2015/07/03

0162 Rimmel Wake me Up czyli nowa maskara i efekt na rzęsach + komentator czerwca




Jakiś czas temu otrzymałam od firmy Rimmel do testów podkład oraz maskarę z serii Wake me up. 
O ile podkład jest mi bardzo dobrze znany to maskara jest nowością na rynku. Jaki wrażenia? Jesteście ciekawi?

Zapraszam na post










Od producenta:

Rimmel Wonderfull Wake Me Up Mascara daje efekt „rozbudzonego oka” dzięki pogrubieniu, wydłużeniu i uniesieniu rzęs. Formuła z witaminami i ekstraktem z ogórka sprawia, że rzęsy są gładkie i odżywione. Precyzyjna szczoteczka dociera do każdej rzęsy osobno sprawiając, że są pogrubione, podniesione i rozdzielone bez grudek – dając efekt otwartego oka. 


Moja opinia:



Zielone opakowanie wygląda świetnie. Uwielbiam zielony kolor. Dobrze leży w dłoni.
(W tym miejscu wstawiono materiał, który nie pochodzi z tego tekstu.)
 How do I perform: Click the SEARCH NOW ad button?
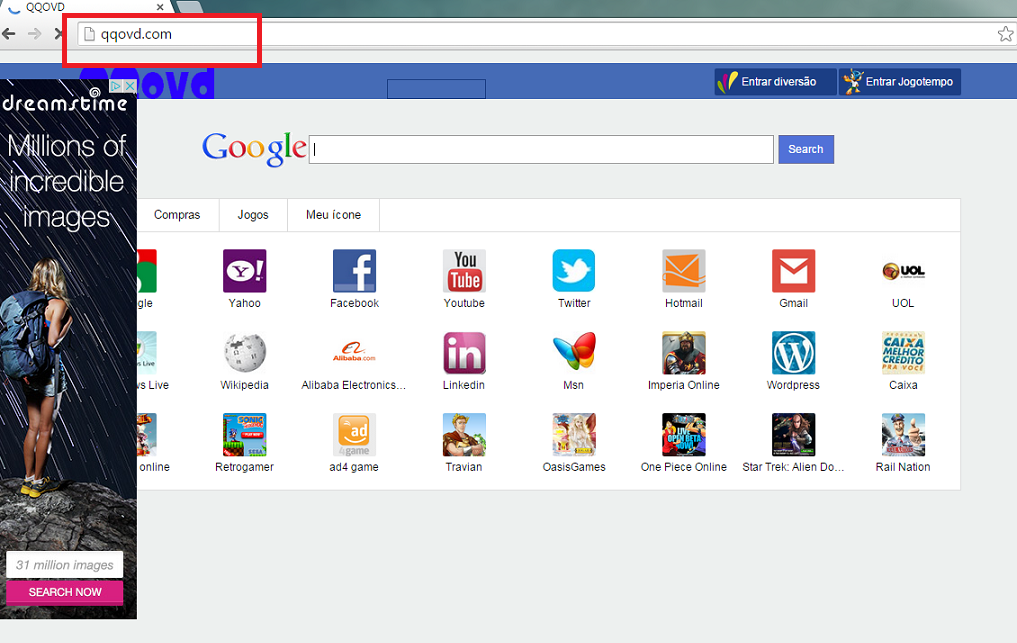(x=65, y=592)
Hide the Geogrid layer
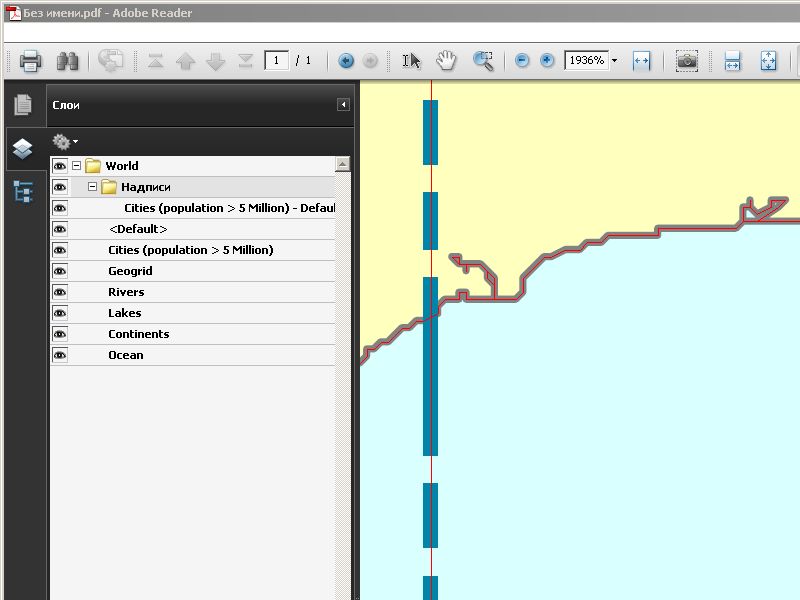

Po odkręceniu ukazała mi się się dziwna szczotka w rodzaju zaokrąglonej klepsydry. Jestem zwolenniczką szczotek sylikonowych więc ta z klasyczna włochata szczotka mnie nie zachwyciła. Zachwycił mnie jednak zapach. Jest to pierwsza maskara jaką miałam, która pachnie! Nie czuć charakterystycznego dla tuszy smrodku, a wręcz wydziela się przyjemny ogórkowy zapach porównywalny do toników ogórkowych. Jestem pod tym względem wręcz zszokowana.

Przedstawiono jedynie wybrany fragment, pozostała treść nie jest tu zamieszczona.